◆ Your instructions: Copy out each item below word for word, leaving out the pictures.

◆ Material provided:
####################
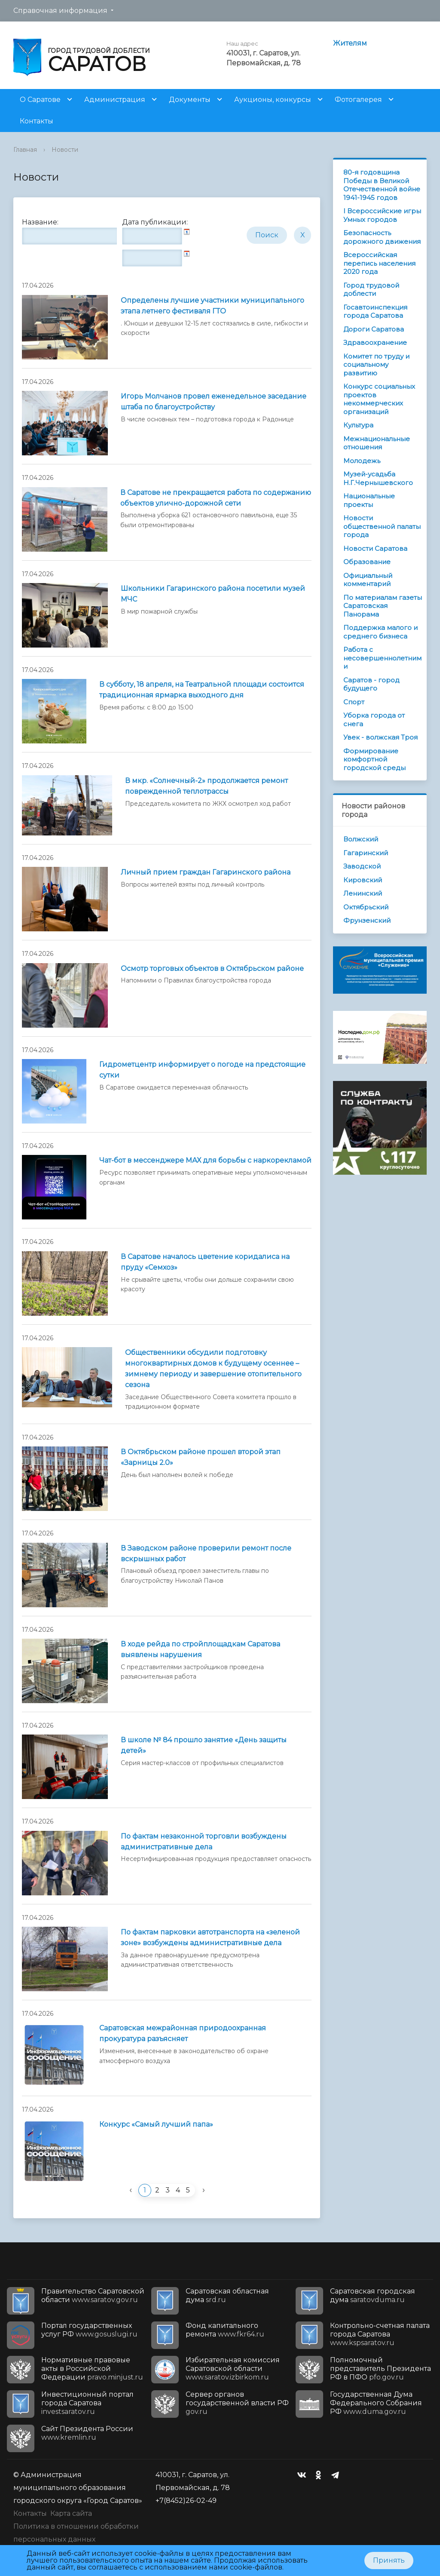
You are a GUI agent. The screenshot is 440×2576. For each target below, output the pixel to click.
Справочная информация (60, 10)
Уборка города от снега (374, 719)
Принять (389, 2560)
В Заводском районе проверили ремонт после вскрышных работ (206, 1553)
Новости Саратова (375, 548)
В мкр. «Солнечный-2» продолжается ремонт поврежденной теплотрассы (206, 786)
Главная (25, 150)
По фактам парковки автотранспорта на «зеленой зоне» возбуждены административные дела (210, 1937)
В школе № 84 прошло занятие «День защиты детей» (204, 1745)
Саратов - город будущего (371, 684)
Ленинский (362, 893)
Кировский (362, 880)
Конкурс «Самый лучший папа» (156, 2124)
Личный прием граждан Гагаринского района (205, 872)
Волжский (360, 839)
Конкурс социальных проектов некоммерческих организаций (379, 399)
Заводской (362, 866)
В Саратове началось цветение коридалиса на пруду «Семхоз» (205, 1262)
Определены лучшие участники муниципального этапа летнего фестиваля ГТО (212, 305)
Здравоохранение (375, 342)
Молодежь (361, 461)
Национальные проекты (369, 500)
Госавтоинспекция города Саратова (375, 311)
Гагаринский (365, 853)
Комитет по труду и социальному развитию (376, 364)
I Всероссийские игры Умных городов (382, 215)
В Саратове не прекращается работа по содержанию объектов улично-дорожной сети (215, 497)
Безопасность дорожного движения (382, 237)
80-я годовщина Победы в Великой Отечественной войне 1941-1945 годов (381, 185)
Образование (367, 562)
####################
◆ Answer to this problem:
You are a GUI agent. The screenshot is 440×2576. For each target below, output the pixel to click.
Справочная информация (60, 10)
Уборка города от снега (374, 719)
Принять (389, 2560)
В Заводском районе проверили ремонт после вскрышных работ (206, 1553)
Новости Саратова (375, 548)
В мкр. «Солнечный-2» продолжается ремонт поврежденной теплотрассы (206, 786)
Главная (25, 150)
По фактам парковки автотранспорта на «зеленой зоне» возбуждены административные дела (210, 1937)
В школе № 84 прошло занятие «День защиты детей» (204, 1745)
Саратов - город будущего (371, 684)
Ленинский (362, 893)
Кировский (362, 880)
Конкурс «Самый лучший папа» (156, 2124)
Личный прием граждан Гагаринского района (205, 872)
Волжский (360, 839)
Конкурс социальных проектов некоммерческих организаций (379, 399)
Заводской (362, 866)
В Саратове началось цветение коридалиса на пруду «Семхоз» (205, 1262)
Определены лучшие участники муниципального этапа летнего фестиваля ГТО (212, 305)
Здравоохранение (375, 342)
Молодежь (361, 461)
Национальные проекты (369, 500)
Госавтоинспекция города Саратова (375, 311)
Гагаринский (365, 853)
Комитет по труду и социальному развитию (376, 364)
I Всероссийские игры Умных городов (382, 215)
В Саратове не прекращается работа по содержанию объектов улично-дорожной сети (215, 497)
Безопасность дорожного движения (382, 237)
80-я годовщина Победы в Великой Отечественной войне 1941-1945 годов (381, 185)
Образование (367, 562)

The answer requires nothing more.